First, we present new multi-proxy (Mg/Ca and TEX86) multi-site paleotemperature records over the last 10 Myr from the Western Pacific Warm Pool (WPWP)—the warmest end member of the global ocean that is uniquely important in the global radiative feedback change. Compiling our new data with existing records reveals a persistent extratropical response pattern in the Pacific in which high latitude (~50°N) temperatures increase by ~2.4°C for each degree of WPWP warming.

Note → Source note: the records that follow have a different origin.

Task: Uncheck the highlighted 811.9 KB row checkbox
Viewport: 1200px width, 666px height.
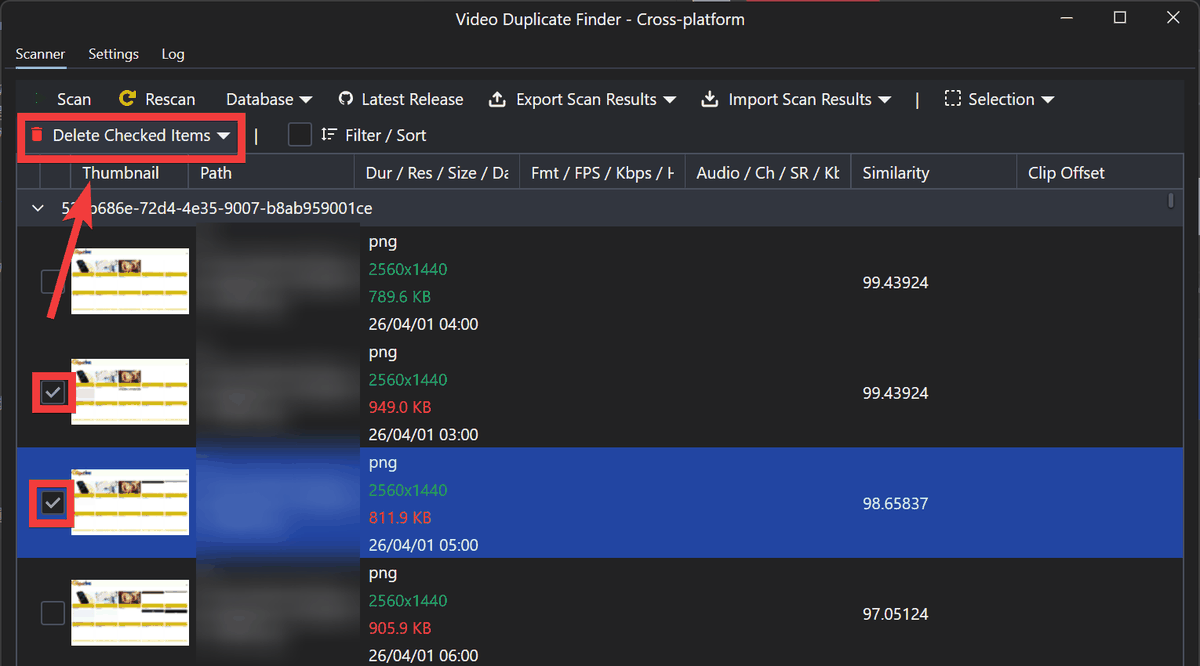Action: 53,504
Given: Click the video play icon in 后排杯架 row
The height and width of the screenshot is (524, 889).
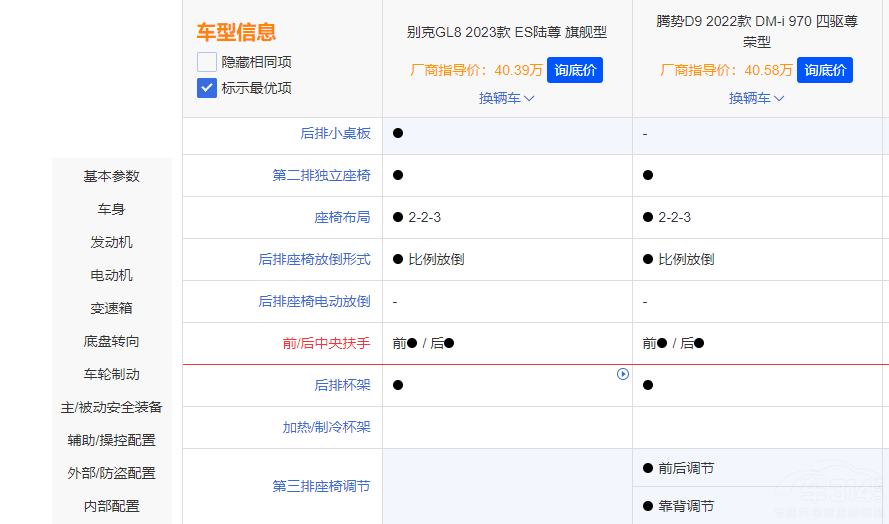Looking at the screenshot, I should (x=623, y=374).
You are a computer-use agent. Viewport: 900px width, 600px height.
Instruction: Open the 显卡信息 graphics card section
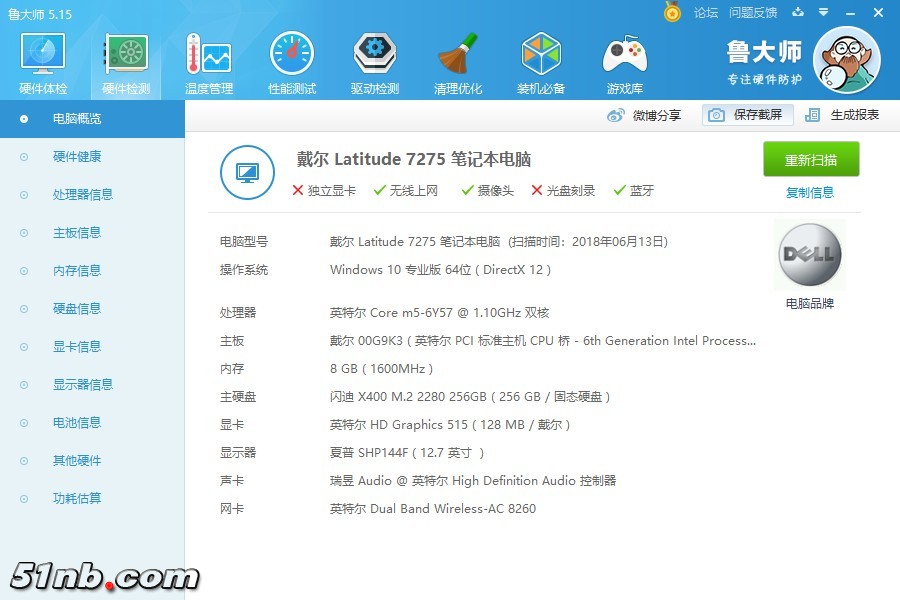tap(80, 346)
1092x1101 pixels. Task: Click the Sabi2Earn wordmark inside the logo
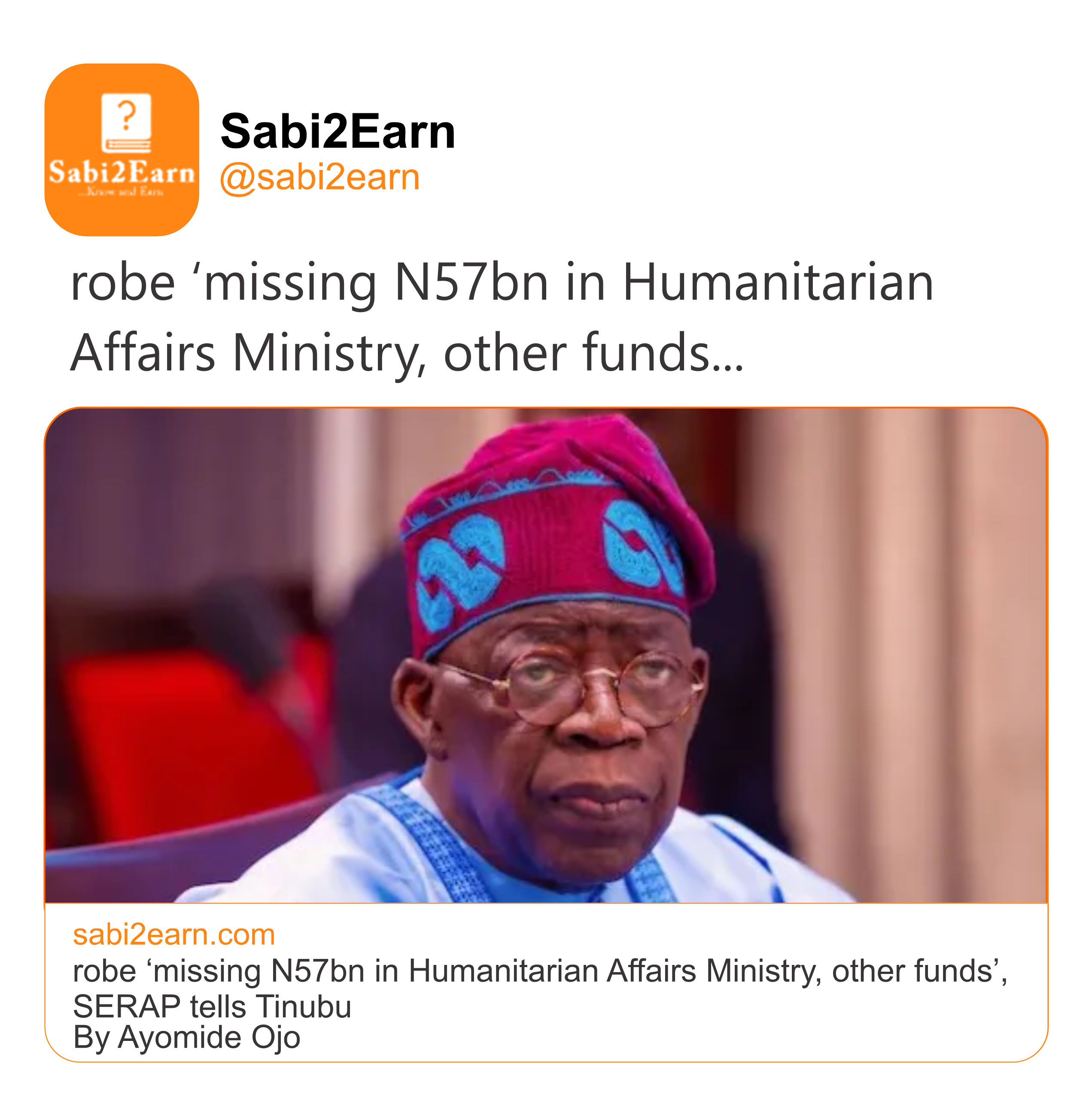tap(122, 172)
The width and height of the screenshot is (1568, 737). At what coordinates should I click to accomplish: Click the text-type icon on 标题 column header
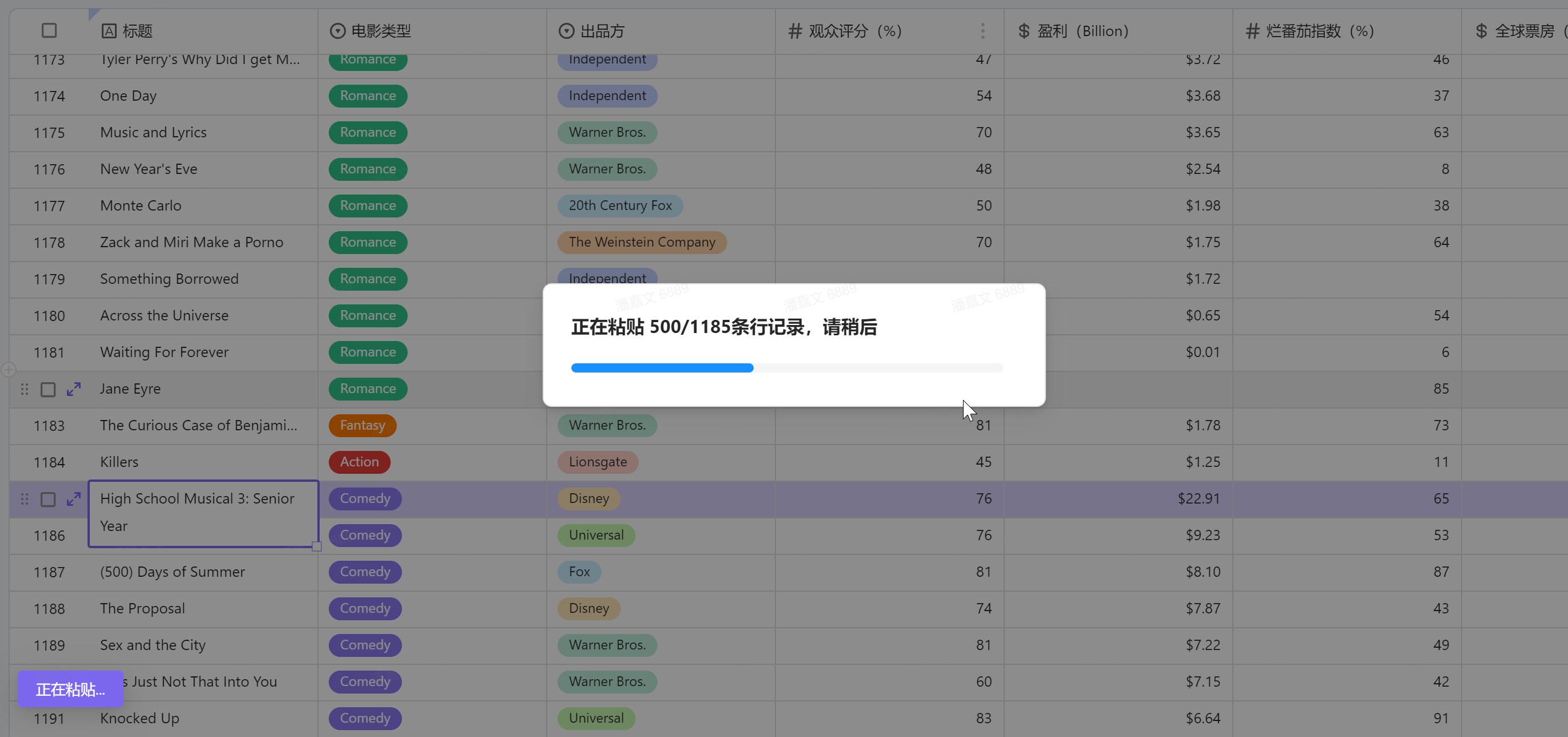point(110,30)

This Pacific high latitude amplification is also evident in model outputs of millennium-long climate simulations with quadrupling atmospheric CO2, therefore providing a strong constraint on the future equilibrium response of the Earth System to warming.

Second, we developed a novel regression-based technique that removes time variations and allows past climates to be directly compared with future climates: long (10 million years), globally distributed paleoclimate SST time series were regressed onto the SST record from the WPWP. Using this new approach, we have identified a nearly stationary pattern of warming similar to that in some equilibrated model simulations under high CO2 conditions. These data help us to define an "equilibrium" warming pattern different from the transient pattern of warming that characterizes the past 160-170 years, illuminating our potential future path of the “pattern effect”.

Finally, we constrained uncertain parameters used in alkenone-CO2 proxy via a Markov Chain Monte Carlo Bayesian inference approach. The alkenone-CO2 estimated from the Bayesian-determined parameters agree well with the ice-core record, validating our new approach. Applying these inferred parameters to late Eocene and early Oligocene, we obtained consistent CO2 estimates among different sites that are in line with boron-derived CO2 and ice sheet model prediction.